There are so many reasons why teachers and policymakers do not speak out about teaching, student learning, school procedures and district policies. From fear of retaliation to sheer exhaustion at the end of the day to working at another job or taking graduate courses to caring for family and friends to inexperience in writing or speaking publicly—all are reasons teachers and district administrators give for letting others speak for them.
What many teachers forget or underestimate is the credibility that they have with parents, voters, and students when they do speak out about teaching, learning, district policies, and school leadership. I read many teacher blogs and applaud them for taking this avenue to express themselves. More teachers and policymakers need to speak out on the issues and the life that they experience daily. Even if they are members of a union. Being a union member is, of course, important but no teacher or policymaker can depend upon a union or professional association to speak for each and every teacher on every issue that arises.
So voicing publicly one’s thoughts about teaching, learning, school routines, policy struggles, and, yes, even school politics is a way of re-potting one’s self and taking intellectual risks.
Larry Ferlazzo: What advice would you offer philanthropic foundations seeking improved schooling?

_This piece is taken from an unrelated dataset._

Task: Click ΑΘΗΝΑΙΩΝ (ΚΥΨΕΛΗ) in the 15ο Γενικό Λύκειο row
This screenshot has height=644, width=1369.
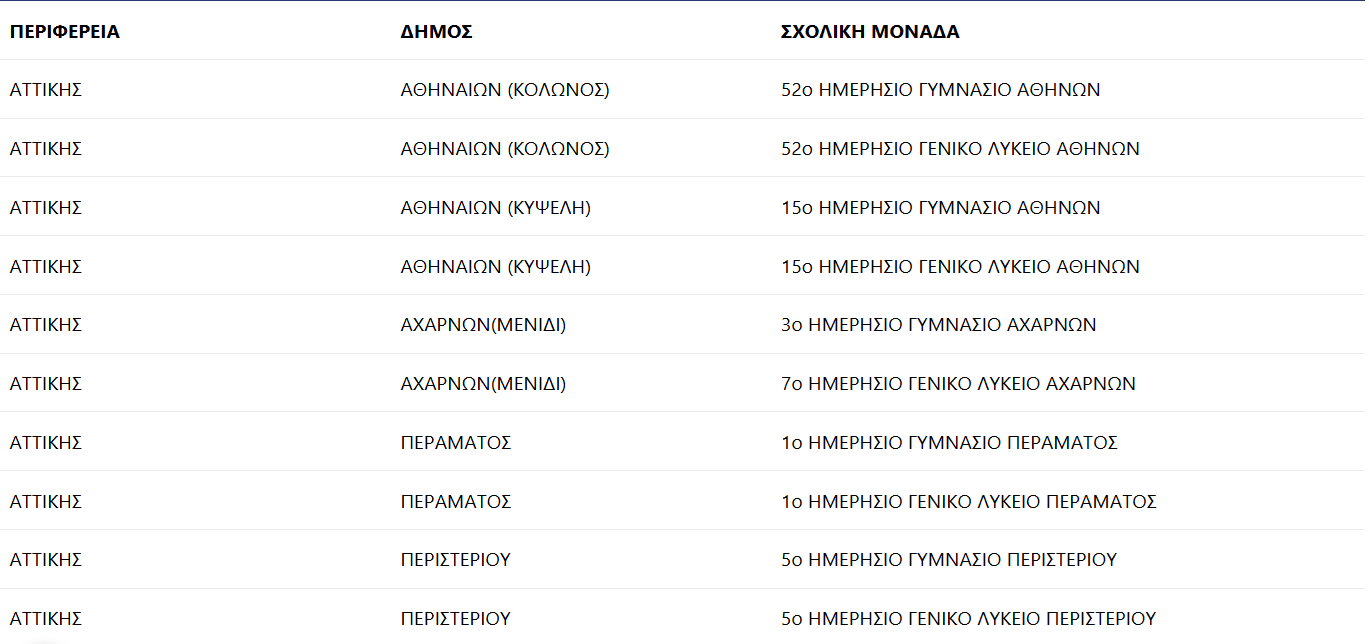Action: pos(495,267)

*Before recommending any reform policy or making a grant aimed at altering teacher behavior in classrooms or district policies, include an historical impact statement (no longer than two single-spaced pages) of earlier similar reforms similar to what is being proposed (e.g., what conditions were in place or missing? What happened to those reforms? Why did they succeed? Fail?).
*Funders publicly describe the theory of change (or action) embedded in any policy for which they are willing to give dollars to schools. Both donors and school staffs must be clear on how school and classroom changes that they propose to put into practice will lead directly or indirectly to improved instruction and student learning.
*Recommend funding only those policies and programs aimed at changing teacher behavior and classroom practices that you, as reformers, would want for those teachers of your own children and grand-children.
*Dial back hyped policy talk about what a new policy will achieve for teachers, students, and the larger society (e.g., online instruction for K-12, new curriculum standards, authentic assessment, charter schools). Over-promising results while under-estimating tough actions superintendents, principals, and teachers must take to put proposed changes into practice is the dominant pattern that reformers have followed for over a century. Speaking honestly, directly, and publicly about what a new policy aimed at teachers and district policymakers can and cannot do would not only be refreshing but give credibility, if not respect, for proposed changes.